Thème de l'année
Cas d’urgence s’entend dans l’actualité de la crise sanitaire liée au réel du virus de la « Covid–19 » et dans la position du psychanalyste en tant qu’il rejoint « la subjectivité de son époque ».
C’est au cas par cas que l’on peut dire quelque chose des effets de la crise, au un par un. Chacun a donc dû apprendre à s’en débrouiller alors que la crise levait aussi le voile sur la position de l’État : urgence des masques, urgence des produits de réanimation, urgence des blouses et enfin urgence du vaccin. Toutefois ce traitement de l’urgence n’est pas le même dans la psychanalyse que dans la société et la civilisation.
Dès le confinement annoncé ou dans son après-coup, nombre d’analyses se sont poursuivies en s’appuyant, grâce à un transfert déjà établi, sur les technologies modernes.
Y-a-t-il une urgence à situer l’offre analytique comme offre singulière dans le temps de cette crise, à la manière dont Lacan nous invitait à la situer par rapport à l’universalisation propre à notre temps ?
« Cas d’urgence » convoque également la question du temps dans la cure analytique comme question théorique pour la psychanalyse. Il s’agit de la technique psychanalytique et de sa visée, voire de ses finalités. Freud dans sa théorisation avait bien souligné la dimension intemporelle de l’inconscient et la temporalité lente requise par le temps d’élaboration du sujet. Lacan corrèle sa conception du temps à la théorie du signifiant, puis à celle de l’objet a et du réel.
Aussi existe-t-il une clinique différentielle du temps selon les structures cliniques. Il s’agira donc d’apprécier les différentes déclinaisons de l’urgence suivant chaque structure.
Effaçant la question du temps, la structure obsessionnelle alterne entre impulsion, procrastination ou suspension. La structure hystérique, qui souffre de réminiscences, reste fixée par l’amour au père mort et son désir insatisfait la conduit à la rencontre toujours manquée avec l’autre.
Dans la psychose, il y a plusieurs variantes qui convergent vers un temps sans limites, propice parfois aux passages à l’acte.
Lacan s’est intéressé à l’urgence à propos de l’entrée en analyse. Un sujet qui s’adresse à l’analyste le fait dans une forme d’urgence, « c’est maintenant ou jamais », « quelque chose presse ». Cette urgence est à rapprocher de son réel, c’est-à-dire de sa souffrance subjective.
Qu’est-ce-qui peut faire entrer le sujet dans la temporalité puisque l’inconscient ne connaît pas le temps ? Et comment l’analyste introduit-il la dimension du temps dans la cure ?

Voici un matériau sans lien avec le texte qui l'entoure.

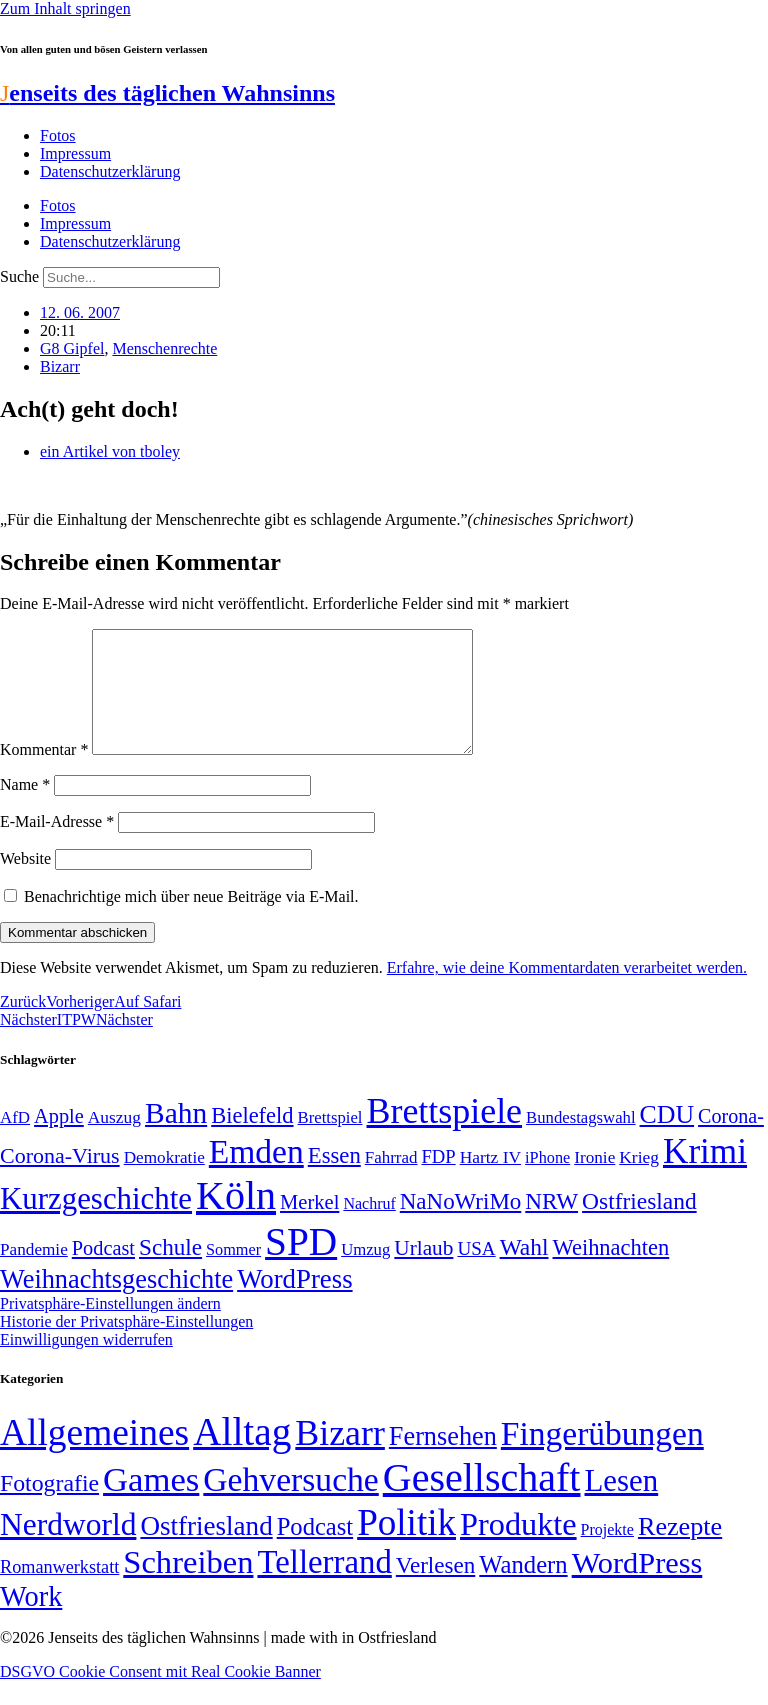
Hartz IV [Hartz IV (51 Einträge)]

Lacan a insisté sur un temps non pas chronologique mais logique dans la cure ; le temps qu’il faut à chaque sujet pour déployer sa chaîne inconsciente, faire ses allers-retours dans la répétition, entre aliénation et séparation. Ce temps logique est propre à chacun.
C’est un temps long, non maîtrisable, et pourtant nécessaire - l’instant de voir où le sujet mesure ce que son identité doit à l’Autre, le temps de comprendre et le moment de conclure.
À ce propos Lacan convoque la fonction de la hâte qui n’est ni l’urgence, ni la précipitation. Cette hâte qui se tient à côté de la temporalité lente requise pour l’analyse.
La fonction de la hâte n’est correcte qu’à produire ce temps : le moment de conclure [1].
C’est par un maniement de l’objet a que le temps logique est introduit dans la cure. Si on songe au fantasme, il s’indique d’une fixité dans le rapport du sujet au temps. Quant au symptôme, par sa constance, il témoigne d’un temps qui s’est arrêté. C’est le temps du sujet, ce n’est plus le temps de l’Autre. Un temps de rencontre pour le sujet avec l’objet qui le cause. L’objet a, lié à la question du temps joue sa fonction dans la hâte. La hâte à poser l’acte qui sépare.
L’analyste introduit ainsi le sujet dans le temps de la hâte.
Freud considérait l’angoisse comme un point nodal dans la représentation du temps, en tant qu’elle est un affect qui fait irruption et qui amène une discontinuité, en lieu et place de la constance du symptôme et de la fixité du fantasme. Le maniement du temps est donc lié à celui de l’angoisse, laquelle confronte le sujet à son désir. Le temps qu’il faut au sujet pour se faire à son désir.
La question du temps est aussi en lien avec l’interprétation, le tranchant même de l’interprétation qui surgit dans la séance. La ponctuation de la séance qui vise le réel du sujet, le hors sens, le non-né, les limbes, ce qui n’est pas encore là, conduit au-delà du déchiffrage de l’inconscient. Une cure vise à écrire ce qui ne cesse pas de ne pas s’écrire.